Problem statement:
Exactly the lines from the line containing "Given: Open the" through the final line of the entries below must be returned, and only those, without pictures.

=== Material for this exercise ===

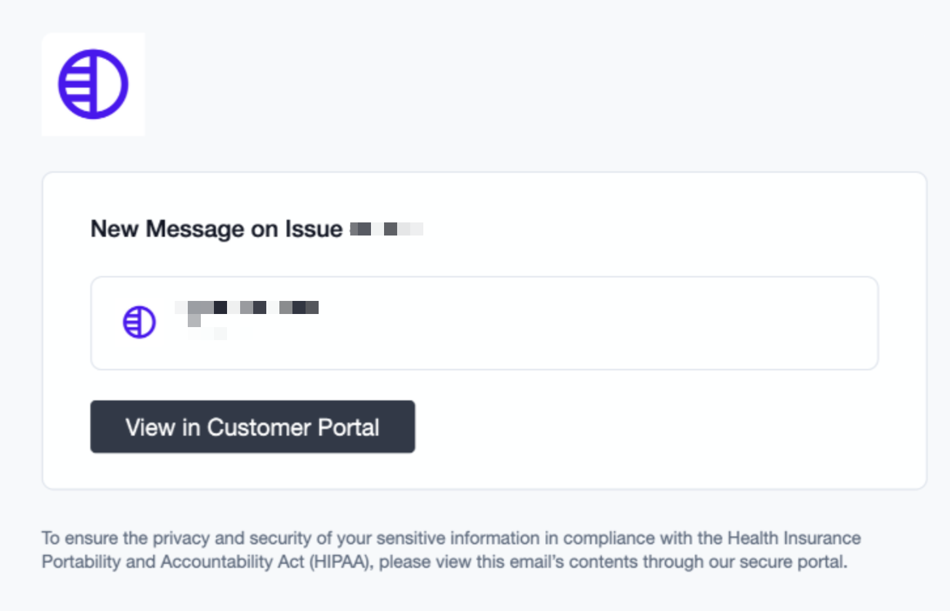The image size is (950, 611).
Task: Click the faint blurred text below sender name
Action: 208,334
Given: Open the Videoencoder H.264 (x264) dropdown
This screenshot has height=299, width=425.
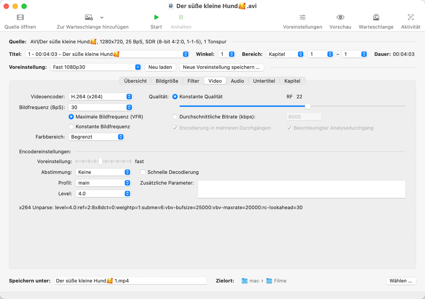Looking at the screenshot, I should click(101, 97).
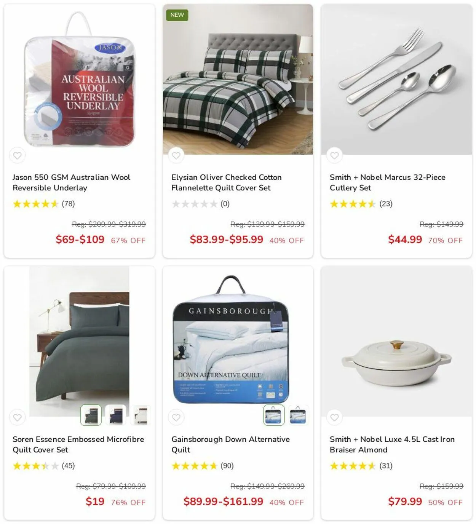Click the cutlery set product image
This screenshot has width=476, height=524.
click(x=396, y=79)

===

Task response:
Given: Open the Videoencoder H.264 (x264) dropdown
This screenshot has height=299, width=425.
Looking at the screenshot, I should click(101, 97).
Click the cutlery set product image
This screenshot has width=476, height=524.
click(x=396, y=79)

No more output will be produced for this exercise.